On my other blog, I just wrote about the Big Ones great timing with getting sick the other day. I wish the Husband could get some of that timing vibe from her!
Now that the deployment is coming to an end, one would thing we would have the timing of phone calls down, unfortunately we do not. I know he thinks that I have spent the entire time he’s been gone stressing out, yelling and generally being annoyed with the girls.
Yes, there have been a lot of those type of moments, but not all the time, just every time he calls.
I’ve written before about the morning of dog diarrhea that followed a night of kid-puke; he called at the exact moment that I discovered the dog diarrhea, so yes I was stressed.
Then yesterday we were at WalMart. We were fine wandering around looking at things. The girls were fine. Then he called just as we got to the frozen pizza aisle. So as I am trying to talk to him, the Big One is darting in between people trying to open every door and whining that she wanted every kind of pizza in the cases.
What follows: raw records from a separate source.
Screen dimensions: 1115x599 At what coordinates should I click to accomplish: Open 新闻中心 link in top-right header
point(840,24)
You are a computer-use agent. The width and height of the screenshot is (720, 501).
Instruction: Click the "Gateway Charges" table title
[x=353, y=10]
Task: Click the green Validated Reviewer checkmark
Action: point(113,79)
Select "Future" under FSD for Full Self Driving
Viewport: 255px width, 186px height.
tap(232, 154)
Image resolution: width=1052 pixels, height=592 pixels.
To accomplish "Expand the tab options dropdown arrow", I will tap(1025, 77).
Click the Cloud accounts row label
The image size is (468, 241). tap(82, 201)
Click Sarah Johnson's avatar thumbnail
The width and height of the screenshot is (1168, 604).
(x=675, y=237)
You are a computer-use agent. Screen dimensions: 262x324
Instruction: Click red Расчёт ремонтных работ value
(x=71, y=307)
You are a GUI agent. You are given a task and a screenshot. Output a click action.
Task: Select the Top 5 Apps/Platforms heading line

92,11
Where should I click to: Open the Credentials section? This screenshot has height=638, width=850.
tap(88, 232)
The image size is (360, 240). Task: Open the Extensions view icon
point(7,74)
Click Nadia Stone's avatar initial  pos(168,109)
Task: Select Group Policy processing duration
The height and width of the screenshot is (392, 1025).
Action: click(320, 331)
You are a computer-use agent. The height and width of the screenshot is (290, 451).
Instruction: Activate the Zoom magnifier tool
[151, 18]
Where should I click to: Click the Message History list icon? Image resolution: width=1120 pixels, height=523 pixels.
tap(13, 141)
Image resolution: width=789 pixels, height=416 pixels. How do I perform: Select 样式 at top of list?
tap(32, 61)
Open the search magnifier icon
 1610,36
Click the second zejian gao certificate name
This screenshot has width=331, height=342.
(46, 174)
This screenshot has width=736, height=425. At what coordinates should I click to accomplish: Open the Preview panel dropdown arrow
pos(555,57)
Meanwhile I am trying to maintain a conversation with him, while assuring that the Big One didn’t completely disappear into the abyss of people that is a Super WalMart on a Saturday morning. So yes, I was a little stressed and annoyed all at the same time.
Of course then he gets angry that I am not devoting 100 percent of my attention to him, so he ends the conversation and then I feel guilty for the rest of the day. It’s a great cycle.
Then this morning, I took 20 seconds to walk out the front door and halfway down the driveway to get the newspaper. Guess who called during those 20 seconds? I swear the phone must have started ringing the millisecond that I closed to front door to go out and then stopped ringing the millisecond I opened the door. I didn’t even hear it. Of course the girls were yelling, “Your phone was ringing!” as soon as I got in the door.
So now I sit and wait for him to call back. I know as soon as he does, he will make some smart comment about me still being asleep at 8 a.m. Then I will get annoyed because I haven’t slept that late in ages. Ahhhh, I love the drama of morale phone calls.
January 3, 2010 at 6:57 pm
Bummer. I cannot imagine how it must feel to have him gone on deployment and have bad timing like that. I know how I get annoyed at Steve in similar situations and that is only I have not seen him in eight hours or so. Hang in there!